RSS in my heart.Wired News has a beautiful new (beta) application for RSS. Give it a search term, and it returns articles that include the term. For example, this feed shows all the articles that contain my name; subscribe to it, and you'll be informed of anything new written about me on Wired News. We used to call this ego surfing, now I have an ego aggregator. As Steve Gillmor says, aggregators are the new desktop, RSS the format that ties together information flows. We call this information routing. Powerful stuff.

They wanted to include some information in their feed that isn't defined by the RSS spec, so they created an extension, also known as module or namespace, with information about the search results. An aggregator that was tuned to work with Wired search results could use the extra info, but the feed will still work with aggregators that don't know about their namespace (like all the ones out there now). Modularity. Coolness. Marc Canter asked me to keep stressing this point. He was right. People should know that RSS is extensible.

Comments

I also recently read about a nifty Google-based RSS feed from the popular tracking service Google Alert (www.googlealert.com). This lets you take Ego Surfing to the next level by notifying you anytime your name is mentioned anywhere on the web, as indexed by Google. Results come in emails, HTML or RSS feeds.
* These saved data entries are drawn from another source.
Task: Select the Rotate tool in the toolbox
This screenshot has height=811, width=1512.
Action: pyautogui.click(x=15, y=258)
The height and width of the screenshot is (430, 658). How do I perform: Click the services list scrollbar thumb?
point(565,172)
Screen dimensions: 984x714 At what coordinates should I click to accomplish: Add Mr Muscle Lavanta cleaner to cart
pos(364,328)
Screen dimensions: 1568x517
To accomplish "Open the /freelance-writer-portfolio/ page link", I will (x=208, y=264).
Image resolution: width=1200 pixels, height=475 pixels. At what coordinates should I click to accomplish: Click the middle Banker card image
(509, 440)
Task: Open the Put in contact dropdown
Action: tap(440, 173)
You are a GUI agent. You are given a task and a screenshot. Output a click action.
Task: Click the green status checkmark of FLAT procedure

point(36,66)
I've found it easy to use and very useful.

- Mark

feedster.com and daypop.com have been doing this for ages.

¥₣∞∫

If an RSS 2.0 feed contains a namespace-qualified element that says "everything in this feed is a joke", how is an aggregator that doesn't know that namespace expected to behave?

That may sound an academic example, but consider what Creative Commons extensions are saying about the feed - should an aggregate/republish tool ignore the copyright agreement just because the spec says it can?
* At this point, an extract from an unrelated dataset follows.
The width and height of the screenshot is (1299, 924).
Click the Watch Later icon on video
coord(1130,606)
Namespaces only keep names in different spaces, they aren't magic. True extensibility needs help from the core.

>>True extensibility needs help from the core.<<Agreed. However, in this case (RSS 2.0), the core *does* provide help. Specifically, it states: "A RSS feed may contain elements not described on this page, only if those elements are defined in a namespace."

I would agree that RSS 2.0 could have gone furhter, but that does not mean that the extensibility it offers is not useful. It only means that it has some limitations (what doesn't?). The limitation is that extensions are able to add additional information that *can* be ignored by readers that do not recognize the extension; extensions *cannot* modify the interpretation of core elements.
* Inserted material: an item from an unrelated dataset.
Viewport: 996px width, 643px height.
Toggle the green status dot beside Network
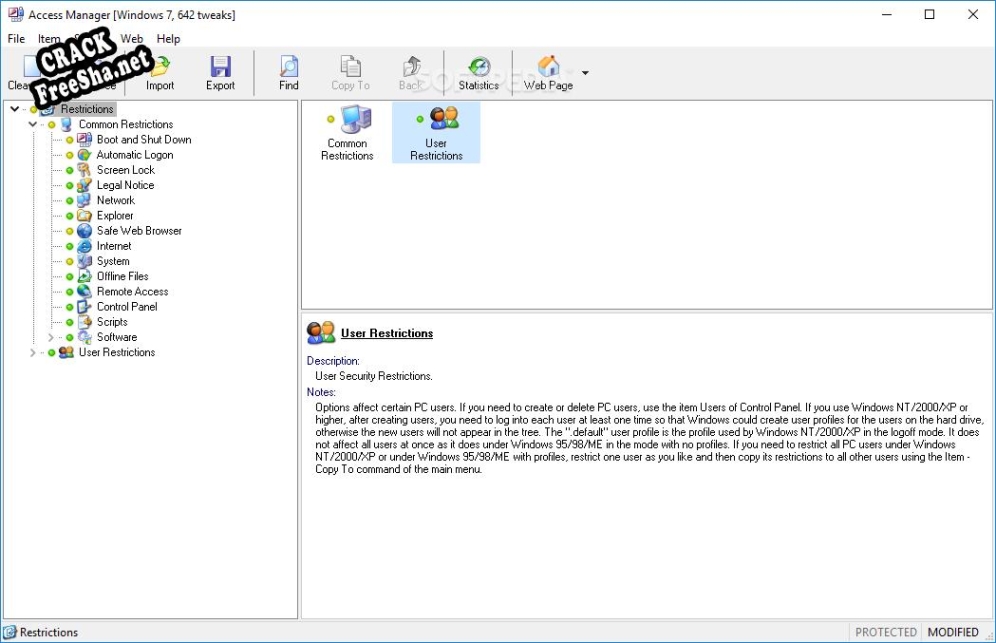pos(70,201)
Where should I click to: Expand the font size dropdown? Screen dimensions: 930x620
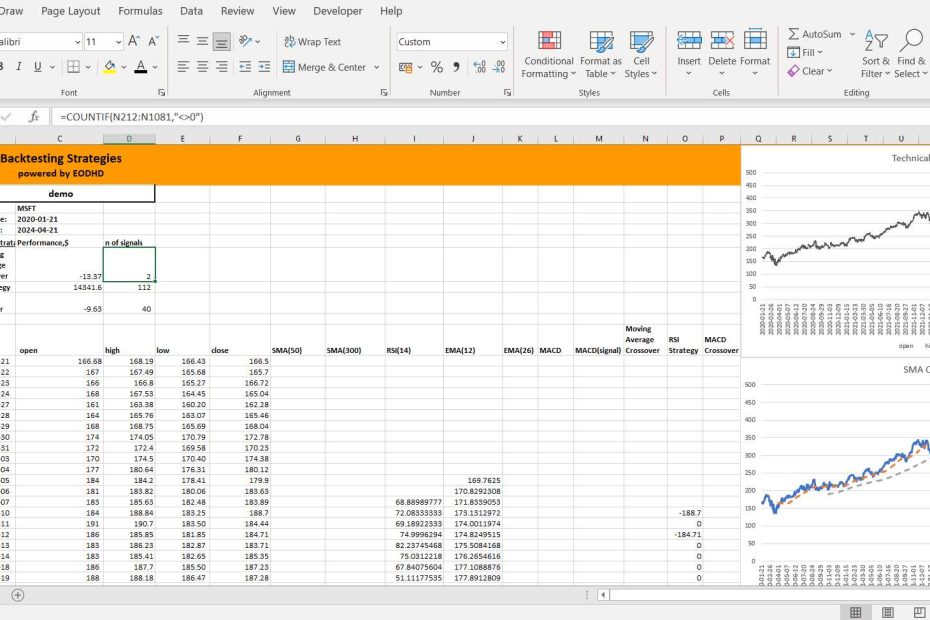118,42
As the architect of MySmartChannels (visit my URL for details), I found this RSS extensibility to be *very* useful. Since MySmartChanels supports item level security, we wanted a way to include permission information in the RSS feed (e.g., can the requesting uses edit this item? delete this item? change permissions for this item? etc.) A reader that understands these extensions can offer UI options appropriate for the user. A reader that does not understand these extensions simply ignores them.